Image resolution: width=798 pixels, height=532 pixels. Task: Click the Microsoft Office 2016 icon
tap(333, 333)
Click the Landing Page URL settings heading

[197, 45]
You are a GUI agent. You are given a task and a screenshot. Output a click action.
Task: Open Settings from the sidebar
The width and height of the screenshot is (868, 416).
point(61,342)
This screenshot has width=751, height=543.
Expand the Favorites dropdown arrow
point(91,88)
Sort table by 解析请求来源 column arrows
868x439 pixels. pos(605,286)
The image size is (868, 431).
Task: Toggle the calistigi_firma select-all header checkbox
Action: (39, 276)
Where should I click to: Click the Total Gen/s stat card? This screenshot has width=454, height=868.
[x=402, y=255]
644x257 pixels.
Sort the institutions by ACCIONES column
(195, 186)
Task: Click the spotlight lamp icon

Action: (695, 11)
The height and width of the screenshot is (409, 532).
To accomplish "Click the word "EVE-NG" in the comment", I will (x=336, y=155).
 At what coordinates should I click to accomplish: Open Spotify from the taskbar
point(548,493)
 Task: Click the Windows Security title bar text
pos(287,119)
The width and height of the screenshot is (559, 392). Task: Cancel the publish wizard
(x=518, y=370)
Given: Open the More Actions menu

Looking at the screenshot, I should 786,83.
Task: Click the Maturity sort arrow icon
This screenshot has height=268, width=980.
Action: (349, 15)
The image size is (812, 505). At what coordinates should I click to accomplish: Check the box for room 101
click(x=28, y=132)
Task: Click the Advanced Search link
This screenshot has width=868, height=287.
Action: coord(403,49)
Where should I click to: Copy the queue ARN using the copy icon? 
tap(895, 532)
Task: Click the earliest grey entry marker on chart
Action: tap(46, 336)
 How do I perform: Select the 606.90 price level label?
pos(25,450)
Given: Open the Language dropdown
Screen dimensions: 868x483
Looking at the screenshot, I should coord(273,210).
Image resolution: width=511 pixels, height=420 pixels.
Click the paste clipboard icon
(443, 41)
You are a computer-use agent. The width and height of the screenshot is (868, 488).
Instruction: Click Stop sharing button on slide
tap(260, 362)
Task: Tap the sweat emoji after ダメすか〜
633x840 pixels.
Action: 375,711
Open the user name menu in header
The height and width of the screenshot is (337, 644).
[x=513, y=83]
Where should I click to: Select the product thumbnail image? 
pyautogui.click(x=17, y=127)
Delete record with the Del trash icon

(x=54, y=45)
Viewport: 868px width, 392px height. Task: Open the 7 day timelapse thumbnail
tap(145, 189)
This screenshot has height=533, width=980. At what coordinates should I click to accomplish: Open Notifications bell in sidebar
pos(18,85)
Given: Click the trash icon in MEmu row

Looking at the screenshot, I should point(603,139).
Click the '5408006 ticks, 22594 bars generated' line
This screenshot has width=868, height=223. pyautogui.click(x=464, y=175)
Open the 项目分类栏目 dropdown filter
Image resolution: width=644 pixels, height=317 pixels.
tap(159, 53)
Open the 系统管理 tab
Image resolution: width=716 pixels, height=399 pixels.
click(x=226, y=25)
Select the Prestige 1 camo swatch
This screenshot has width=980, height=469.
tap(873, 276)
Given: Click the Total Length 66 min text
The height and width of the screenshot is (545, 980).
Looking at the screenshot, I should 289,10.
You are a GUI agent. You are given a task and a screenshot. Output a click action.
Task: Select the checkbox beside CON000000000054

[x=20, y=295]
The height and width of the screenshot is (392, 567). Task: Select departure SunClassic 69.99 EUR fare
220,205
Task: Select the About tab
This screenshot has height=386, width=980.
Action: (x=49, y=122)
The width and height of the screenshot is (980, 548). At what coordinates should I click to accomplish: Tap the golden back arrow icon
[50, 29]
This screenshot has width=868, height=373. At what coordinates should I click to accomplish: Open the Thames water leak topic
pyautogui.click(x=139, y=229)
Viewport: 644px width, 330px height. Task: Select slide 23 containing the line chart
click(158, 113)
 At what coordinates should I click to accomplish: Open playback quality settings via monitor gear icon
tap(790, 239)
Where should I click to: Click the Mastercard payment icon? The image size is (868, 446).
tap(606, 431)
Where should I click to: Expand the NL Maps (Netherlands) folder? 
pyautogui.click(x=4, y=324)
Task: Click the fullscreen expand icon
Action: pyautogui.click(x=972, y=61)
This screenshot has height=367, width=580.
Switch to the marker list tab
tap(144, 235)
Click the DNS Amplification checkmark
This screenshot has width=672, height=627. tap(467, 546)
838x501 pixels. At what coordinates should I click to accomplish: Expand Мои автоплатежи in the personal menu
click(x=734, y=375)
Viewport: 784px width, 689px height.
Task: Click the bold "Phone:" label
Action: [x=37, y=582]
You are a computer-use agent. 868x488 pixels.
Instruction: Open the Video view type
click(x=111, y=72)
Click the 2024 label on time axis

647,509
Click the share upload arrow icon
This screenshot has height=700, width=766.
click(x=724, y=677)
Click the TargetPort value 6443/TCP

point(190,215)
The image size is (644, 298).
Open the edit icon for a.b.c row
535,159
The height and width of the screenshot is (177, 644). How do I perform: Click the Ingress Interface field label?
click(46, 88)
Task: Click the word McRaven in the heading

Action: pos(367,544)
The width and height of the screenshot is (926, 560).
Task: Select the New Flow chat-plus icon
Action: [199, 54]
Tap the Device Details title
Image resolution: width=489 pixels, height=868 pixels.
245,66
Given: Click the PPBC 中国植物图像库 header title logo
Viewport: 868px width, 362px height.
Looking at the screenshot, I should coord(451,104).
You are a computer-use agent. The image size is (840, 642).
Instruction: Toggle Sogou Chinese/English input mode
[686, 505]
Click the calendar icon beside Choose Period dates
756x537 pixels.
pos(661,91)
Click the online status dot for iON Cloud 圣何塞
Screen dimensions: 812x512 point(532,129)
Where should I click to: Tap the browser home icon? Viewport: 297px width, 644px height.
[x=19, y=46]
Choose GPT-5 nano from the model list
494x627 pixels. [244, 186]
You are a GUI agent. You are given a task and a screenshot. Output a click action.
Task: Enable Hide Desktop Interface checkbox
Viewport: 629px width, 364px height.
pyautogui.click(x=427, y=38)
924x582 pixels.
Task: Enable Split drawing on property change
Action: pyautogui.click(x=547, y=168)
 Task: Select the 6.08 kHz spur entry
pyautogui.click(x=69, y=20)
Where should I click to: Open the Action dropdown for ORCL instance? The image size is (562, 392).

WHAT TO PRODUCE: Each record has to be given again exactly as written.

EXERCISE ANSWER:
Image resolution: width=798 pixels, height=532 pixels. Task: Click the Microsoft Office 2016 icon
tap(333, 333)
Click the Landing Page URL settings heading

[197, 45]
You are a GUI agent. You are given a task and a screenshot. Output a click action.
Task: Open Settings from the sidebar
The width and height of the screenshot is (868, 416).
point(61,342)
This screenshot has width=751, height=543.
Expand the Favorites dropdown arrow
point(91,88)
Sort table by 解析请求来源 column arrows
868x439 pixels. pos(605,286)
The image size is (868, 431).
Task: Toggle the calistigi_firma select-all header checkbox
Action: (39, 276)
Where should I click to: Click the Total Gen/s stat card? This screenshot has width=454, height=868.
[x=402, y=255]
644x257 pixels.
Sort the institutions by ACCIONES column
(195, 186)
Task: Click the spotlight lamp icon

Action: (695, 11)
The height and width of the screenshot is (409, 532).
To accomplish "Click the word "EVE-NG" in the comment", I will (x=336, y=155).
 At what coordinates should I click to accomplish: Open Spotify from the taskbar
point(548,493)
 Task: Click the Windows Security title bar text
pos(287,119)
The width and height of the screenshot is (559, 392). Task: Cancel the publish wizard
(x=518, y=370)
Given: Open the More Actions menu

Looking at the screenshot, I should 786,83.
Task: Click the Maturity sort arrow icon
This screenshot has height=268, width=980.
Action: (349, 15)
The image size is (812, 505). At what coordinates should I click to accomplish: Check the box for room 101
click(x=28, y=132)
Task: Click the Advanced Search link
This screenshot has width=868, height=287.
Action: coord(403,49)
Where should I click to: Copy the queue ARN using the copy icon? 
tap(895, 532)
Task: Click the earliest grey entry marker on chart
Action: tap(46, 336)
 How do I perform: Select the 606.90 price level label?
pos(25,450)
Given: Open the Language dropdown
Screen dimensions: 868x483
Looking at the screenshot, I should coord(273,210).
Image resolution: width=511 pixels, height=420 pixels.
Click the paste clipboard icon
(443, 41)
You are a computer-use agent. The width and height of the screenshot is (868, 488).
Instruction: Click Stop sharing button on slide
tap(260, 362)
Task: Tap the sweat emoji after ダメすか〜
633x840 pixels.
Action: 375,711
Open the user name menu in header
The height and width of the screenshot is (337, 644).
[x=513, y=83]
Where should I click to: Select the product thumbnail image? 
pyautogui.click(x=17, y=127)
Delete record with the Del trash icon

(x=54, y=45)
Viewport: 868px width, 392px height. Task: Open the 7 day timelapse thumbnail
tap(145, 189)
This screenshot has height=533, width=980. At what coordinates should I click to accomplish: Open Notifications bell in sidebar
pos(18,85)
Given: Click the trash icon in MEmu row

Looking at the screenshot, I should point(603,139).
Click the '5408006 ticks, 22594 bars generated' line
This screenshot has width=868, height=223. pyautogui.click(x=464, y=175)
Open the 项目分类栏目 dropdown filter
Image resolution: width=644 pixels, height=317 pixels.
tap(159, 53)
Open the 系统管理 tab
Image resolution: width=716 pixels, height=399 pixels.
click(x=226, y=25)
Select the Prestige 1 camo swatch
This screenshot has width=980, height=469.
tap(873, 276)
Given: Click the Total Length 66 min text
The height and width of the screenshot is (545, 980).
Looking at the screenshot, I should 289,10.
You are a GUI agent. You are given a task and a screenshot. Output a click action.
Task: Select the checkbox beside CON000000000054

[x=20, y=295]
The height and width of the screenshot is (392, 567). Task: Select departure SunClassic 69.99 EUR fare
220,205
Task: Select the About tab
This screenshot has height=386, width=980.
Action: (x=49, y=122)
The width and height of the screenshot is (980, 548). At what coordinates should I click to accomplish: Tap the golden back arrow icon
[50, 29]
This screenshot has width=868, height=373. At what coordinates should I click to accomplish: Open the Thames water leak topic
pyautogui.click(x=139, y=229)
Viewport: 644px width, 330px height. Task: Select slide 23 containing the line chart
click(158, 113)
 At what coordinates should I click to accomplish: Open playback quality settings via monitor gear icon
tap(790, 239)
Where should I click to: Click the Mastercard payment icon? The image size is (868, 446).
tap(606, 431)
Where should I click to: Expand the NL Maps (Netherlands) folder? 
pyautogui.click(x=4, y=324)
Task: Click the fullscreen expand icon
Action: pyautogui.click(x=972, y=61)
This screenshot has height=367, width=580.
Switch to the marker list tab
tap(144, 235)
Click the DNS Amplification checkmark
This screenshot has width=672, height=627. tap(467, 546)
838x501 pixels. At what coordinates should I click to accomplish: Expand Мои автоплатежи in the personal menu
click(x=734, y=375)
Viewport: 784px width, 689px height.
Task: Click the bold "Phone:" label
Action: [x=37, y=582]
You are a computer-use agent. 868x488 pixels.
Instruction: Open the Video view type
click(x=111, y=72)
Click the 2024 label on time axis

647,509
Click the share upload arrow icon
This screenshot has height=700, width=766.
click(x=724, y=677)
Click the TargetPort value 6443/TCP

point(190,215)
The image size is (644, 298).
Open the edit icon for a.b.c row
535,159
The height and width of the screenshot is (177, 644). How do I perform: Click the Ingress Interface field label?
click(46, 88)
Task: Click the word McRaven in the heading

Action: pos(367,544)
The width and height of the screenshot is (926, 560).
Task: Select the New Flow chat-plus icon
Action: [199, 54]
Tap the Device Details title
Image resolution: width=489 pixels, height=868 pixels.
245,66
Given: Click the PPBC 中国植物图像库 header title logo
Viewport: 868px width, 362px height.
Looking at the screenshot, I should coord(451,104).
You are a computer-use agent. The image size is (840, 642).
Instruction: Toggle Sogou Chinese/English input mode
[686, 505]
Click the calendar icon beside Choose Period dates
756x537 pixels.
pos(661,91)
Click the online status dot for iON Cloud 圣何塞
Screen dimensions: 812x512 point(532,129)
Where should I click to: Tap the browser home icon? Viewport: 297px width, 644px height.
[x=19, y=46]
Choose GPT-5 nano from the model list
494x627 pixels. [244, 186]
You are a GUI agent. You are given a task and a screenshot. Output a click action.
Task: Enable Hide Desktop Interface checkbox
Viewport: 629px width, 364px height.
pyautogui.click(x=427, y=38)
924x582 pixels.
Task: Enable Split drawing on property change
Action: pyautogui.click(x=547, y=168)
 Task: Select the 6.08 kHz spur entry
pyautogui.click(x=69, y=20)
Where should I click to: Open the Action dropdown for ORCL instance? The image size is (562, 392).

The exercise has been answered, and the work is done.